▸ Activity: Nothing but the lines from the one with "Instruction: Click the" through the last line of the entries below should appear in the copy, please, and no pictures.

▸ Supplied data:

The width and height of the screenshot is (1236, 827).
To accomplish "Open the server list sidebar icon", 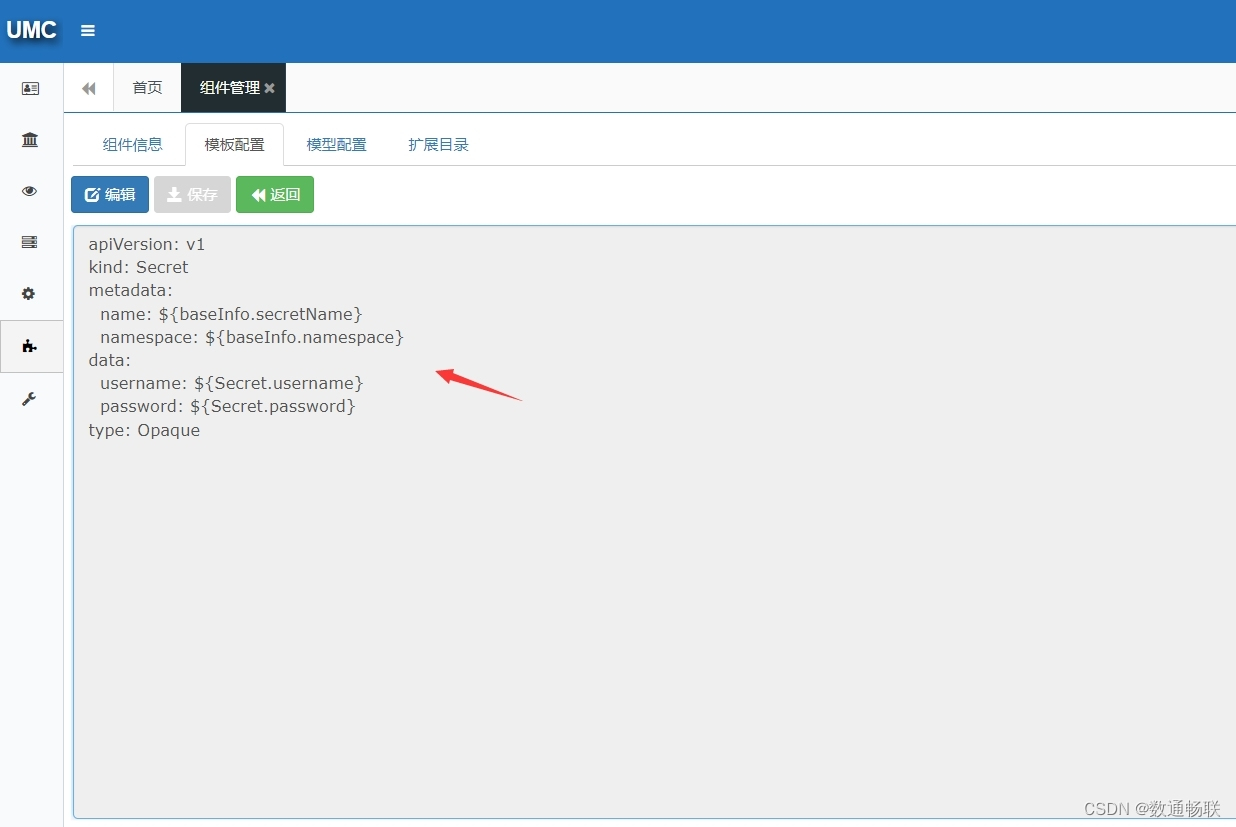I will [x=30, y=242].
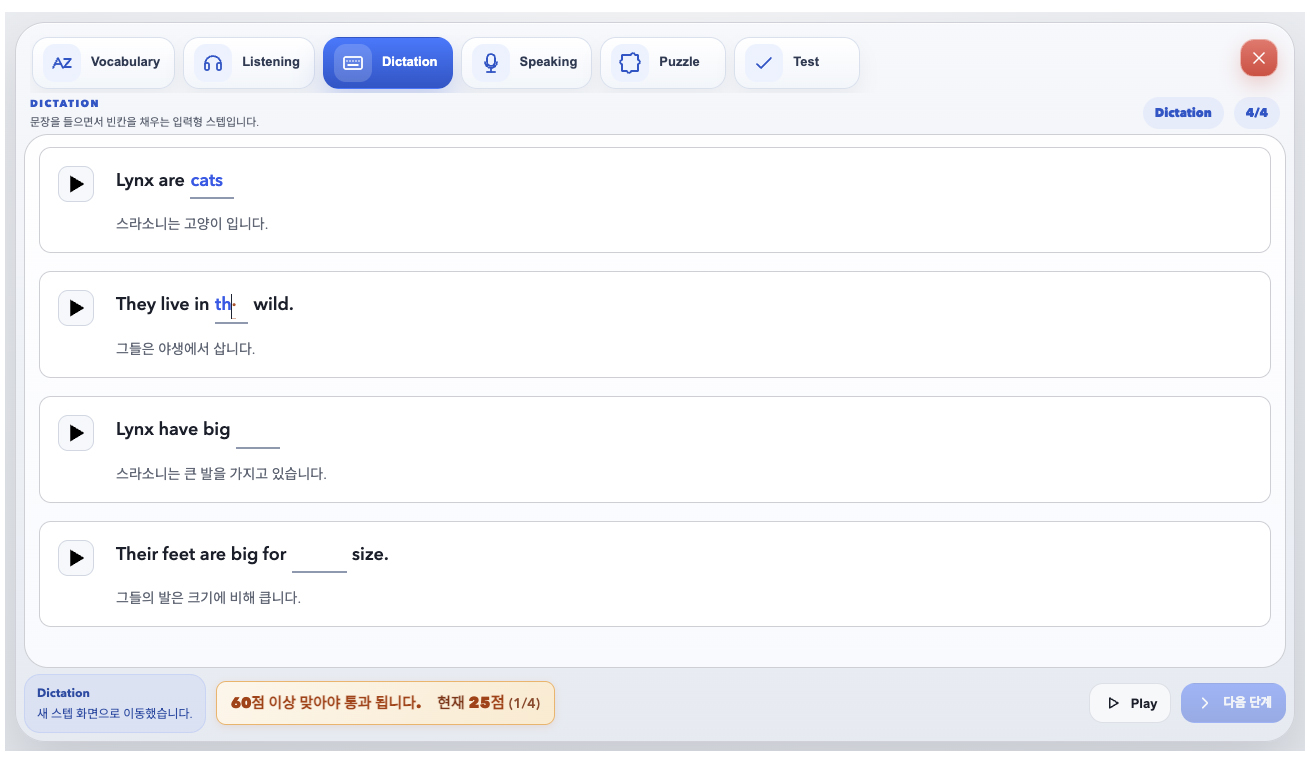The height and width of the screenshot is (763, 1311).
Task: Click the Play button at bottom
Action: 1130,703
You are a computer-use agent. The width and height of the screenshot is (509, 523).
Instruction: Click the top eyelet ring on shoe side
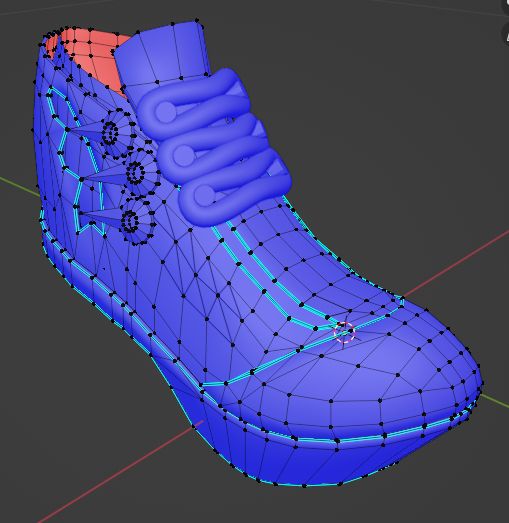pyautogui.click(x=110, y=133)
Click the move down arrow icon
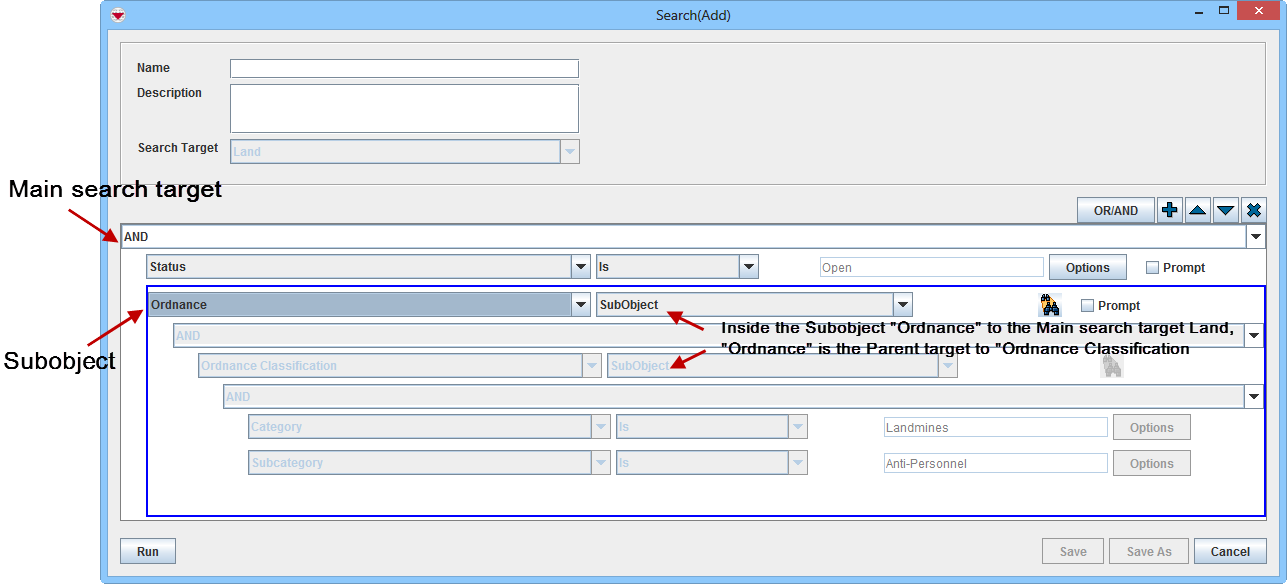The height and width of the screenshot is (584, 1287). 1225,211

▸ Result for this exercise:
Instruction: Click the top eyelet ring on shoe side
pyautogui.click(x=110, y=133)
Click the move down arrow icon
The height and width of the screenshot is (584, 1287). 1225,211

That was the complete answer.